The Devil in the middle of the circle glanced around the study room before donning a smile so sweet it looked like sin. “To the library.”

Instantly, the molten sigil on the floor cooled, the shadowy circle disappeared, and the Lord of Hell disappeared with a throaty chuckle and a puff of smoke.

“Awwww,” Mikey whined, flopping dramatically backwards over the side of Raph’s arms so his head dangled backwards. “I wanted to knowwwwww!”

“Oh-ho-ho,” Leo laughed in that grating, unnatural way he normally reserved for laughing at his own jokes when no one else did. “He got us good!”

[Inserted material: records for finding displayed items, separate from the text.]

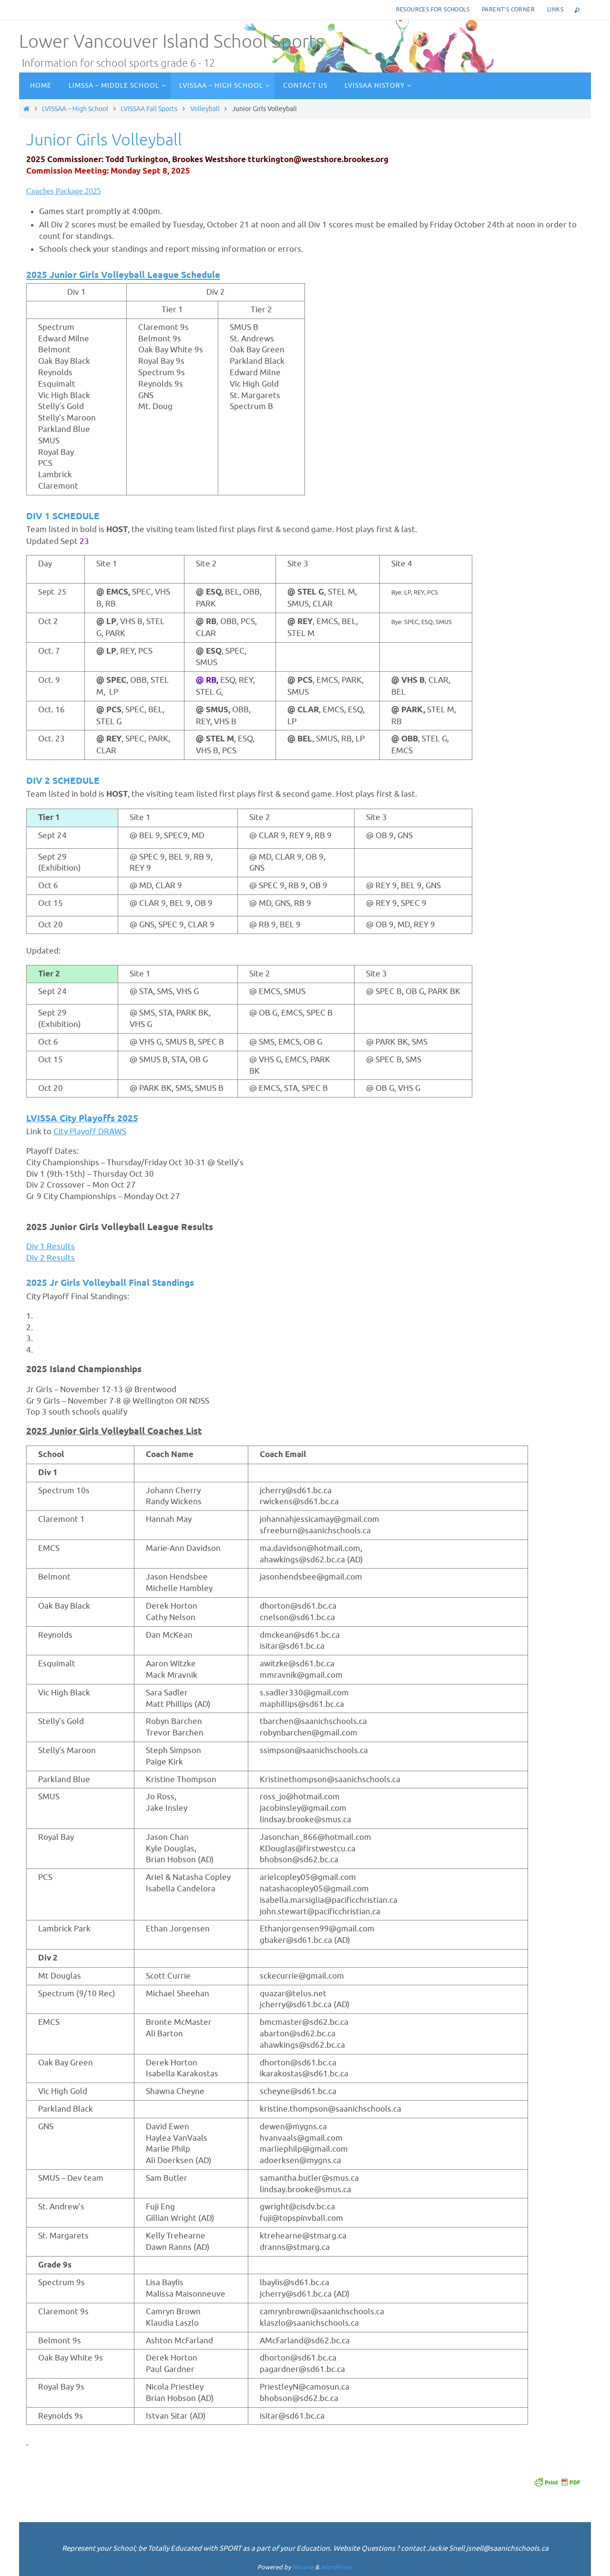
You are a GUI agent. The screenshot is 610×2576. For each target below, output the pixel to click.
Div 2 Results (50, 1258)
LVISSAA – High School (75, 108)
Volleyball (205, 108)
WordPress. (337, 2567)
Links (555, 9)
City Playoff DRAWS (89, 1132)
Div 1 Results (50, 1247)
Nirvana (303, 2567)
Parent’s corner (508, 9)
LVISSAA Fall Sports (149, 108)
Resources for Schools (432, 9)
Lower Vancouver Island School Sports (171, 42)
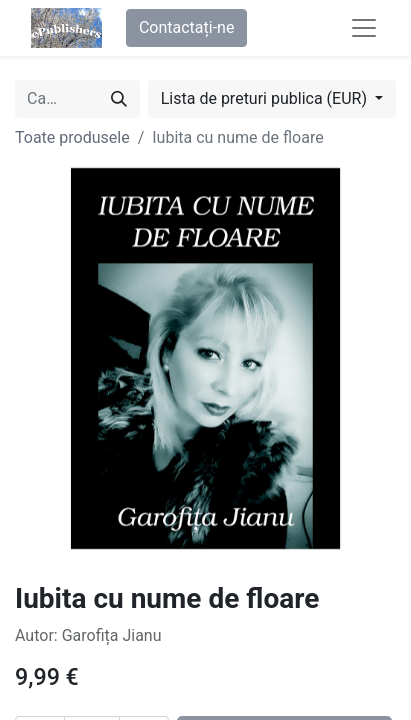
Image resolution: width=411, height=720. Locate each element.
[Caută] (119, 99)
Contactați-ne (187, 27)
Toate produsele (72, 137)
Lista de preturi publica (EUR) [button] (266, 98)
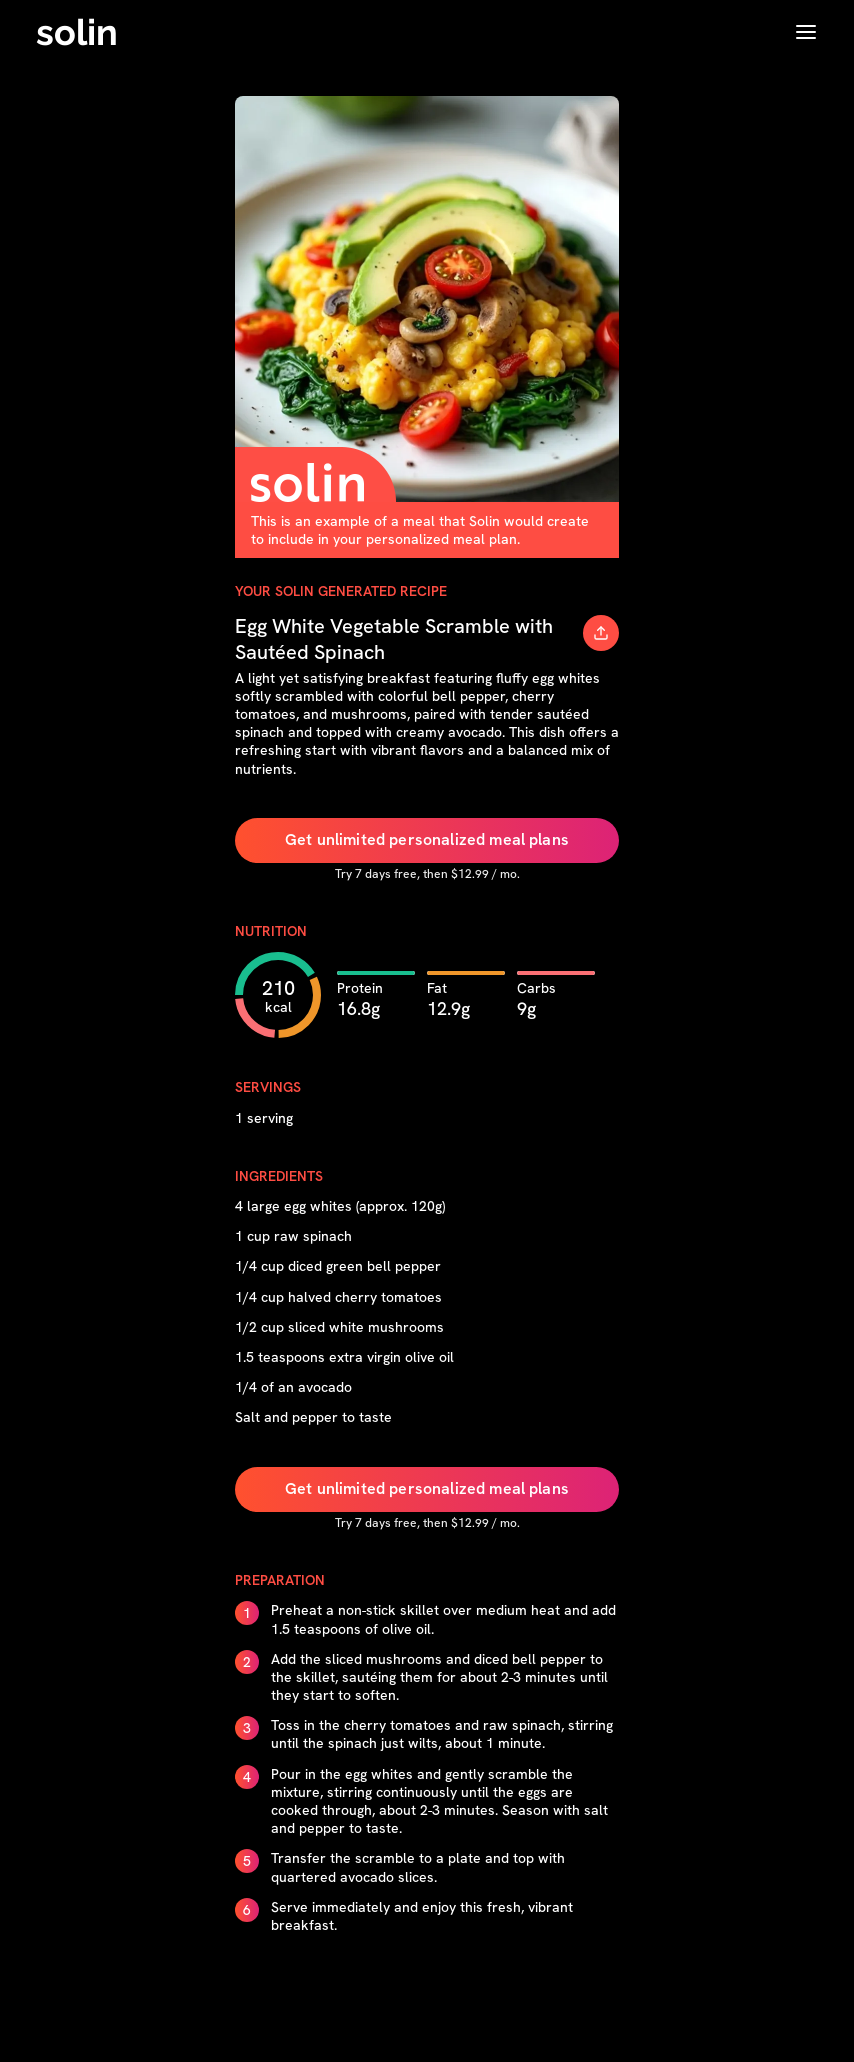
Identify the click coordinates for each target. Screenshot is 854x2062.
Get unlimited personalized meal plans (427, 839)
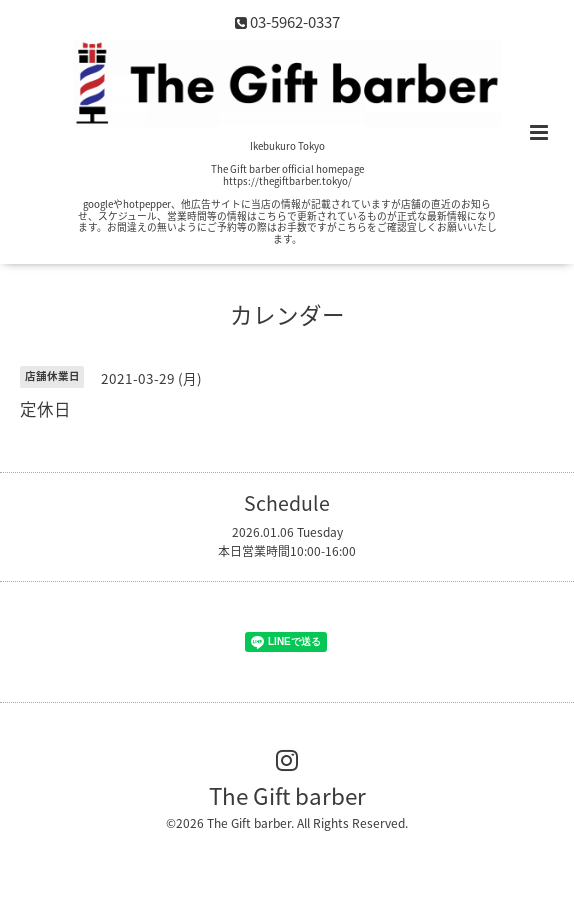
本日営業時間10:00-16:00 (287, 551)
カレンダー (287, 314)
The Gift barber (287, 795)
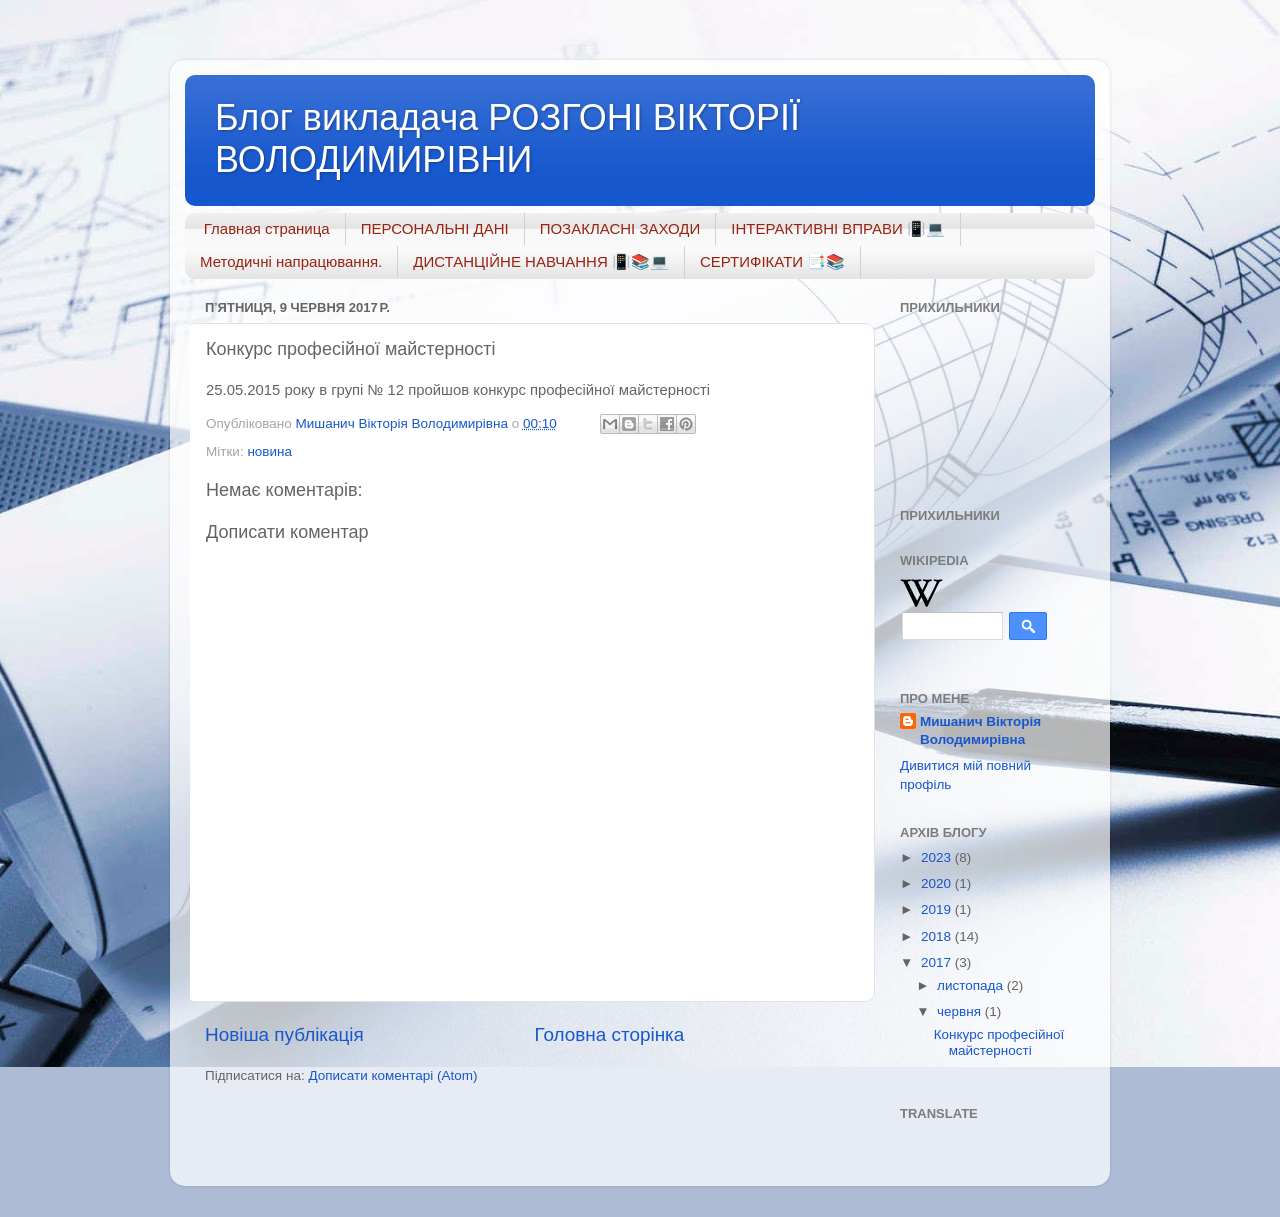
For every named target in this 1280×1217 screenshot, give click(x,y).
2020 (938, 883)
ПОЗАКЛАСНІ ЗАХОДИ (620, 228)
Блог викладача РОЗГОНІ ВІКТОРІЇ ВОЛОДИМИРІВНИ (507, 138)
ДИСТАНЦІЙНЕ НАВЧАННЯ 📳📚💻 (541, 261)
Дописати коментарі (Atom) (392, 1075)
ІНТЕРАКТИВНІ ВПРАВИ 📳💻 (838, 228)
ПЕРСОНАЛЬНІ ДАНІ (435, 228)
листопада (972, 985)
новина (269, 451)
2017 (938, 962)
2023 (938, 857)
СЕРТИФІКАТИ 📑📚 (772, 261)
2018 (938, 936)
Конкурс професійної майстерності (999, 1042)
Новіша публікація (284, 1034)
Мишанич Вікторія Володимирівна (980, 731)
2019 (938, 909)
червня (961, 1011)
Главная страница (267, 228)
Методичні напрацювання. (291, 261)
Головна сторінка (610, 1034)
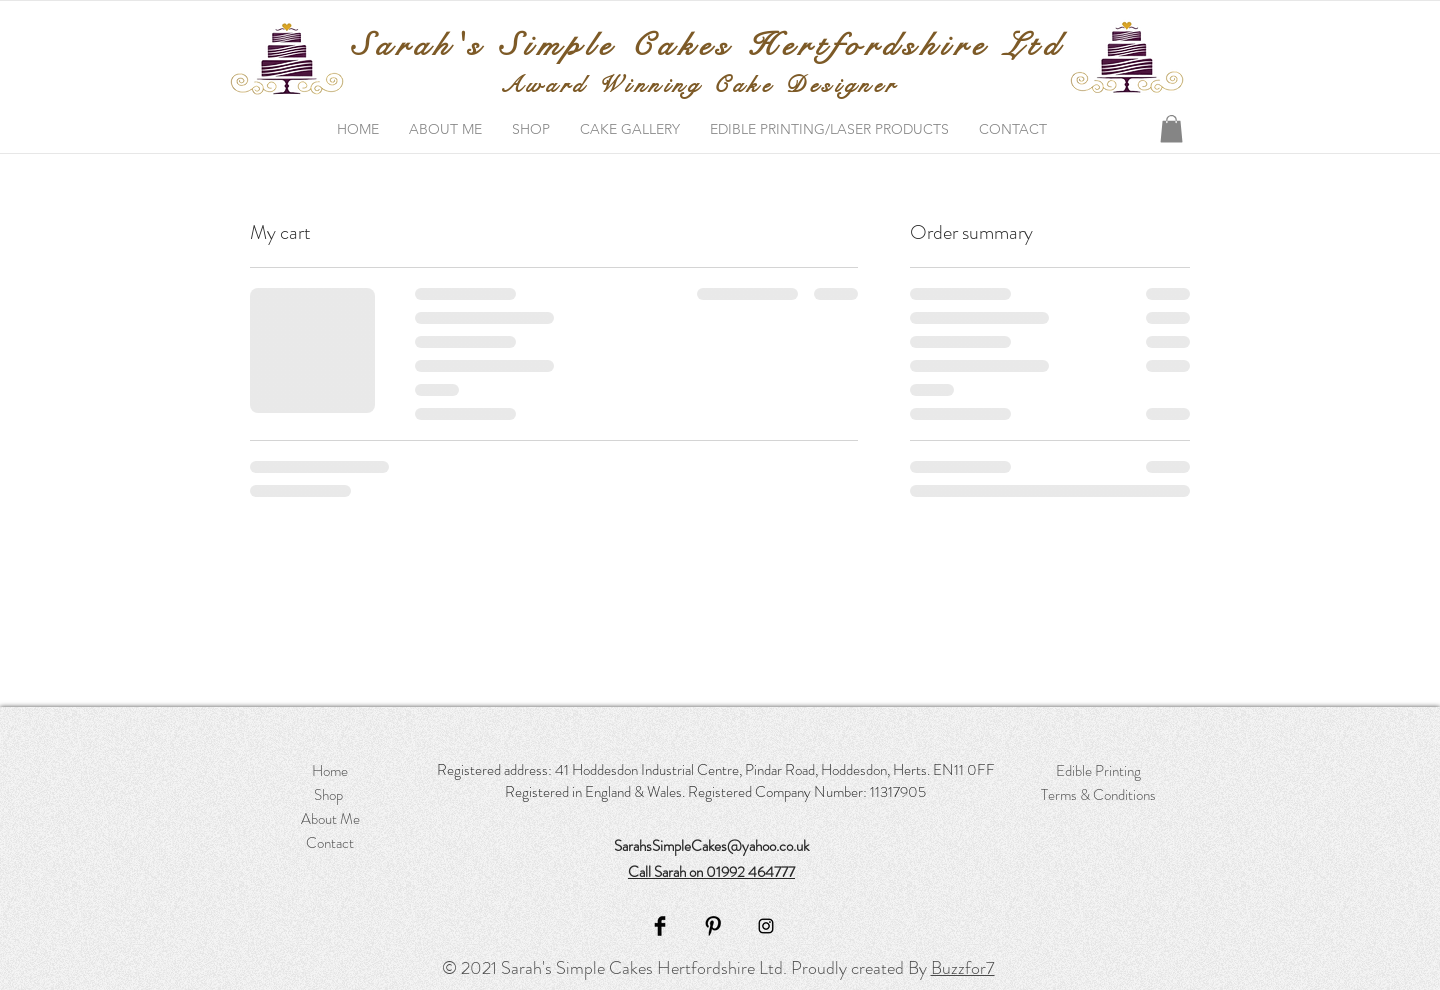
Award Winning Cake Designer (699, 84)
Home (330, 771)
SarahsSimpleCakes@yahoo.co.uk (711, 846)
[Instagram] (766, 926)
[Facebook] (660, 926)
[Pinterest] (713, 926)
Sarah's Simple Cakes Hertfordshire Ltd (708, 45)
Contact (330, 843)
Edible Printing (1098, 771)
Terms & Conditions (1098, 795)
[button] (1171, 128)
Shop (330, 795)
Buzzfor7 (963, 968)
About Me (330, 819)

Donnie set the cursed tome carefully down on one of the study tables. He closed his eyes and took a deep breath—like that did anything; stupid Dr. Feelings and his stupid anger management techniques—and then threw himself bodily at his twin. “I could have learned ANYTHING! ANYTHING, NARDO! I’m going to vivisect you! I am going to sever your motor neurons and let you WATCH while I do it!”

Raph put Mikey down, carefully flipping him upright. He looked around at the slag painted across the floor in the shape of a star, cooled but very much still cutting a line through the floorboards. “I am NOT going to be the one to tell the librarian about this.”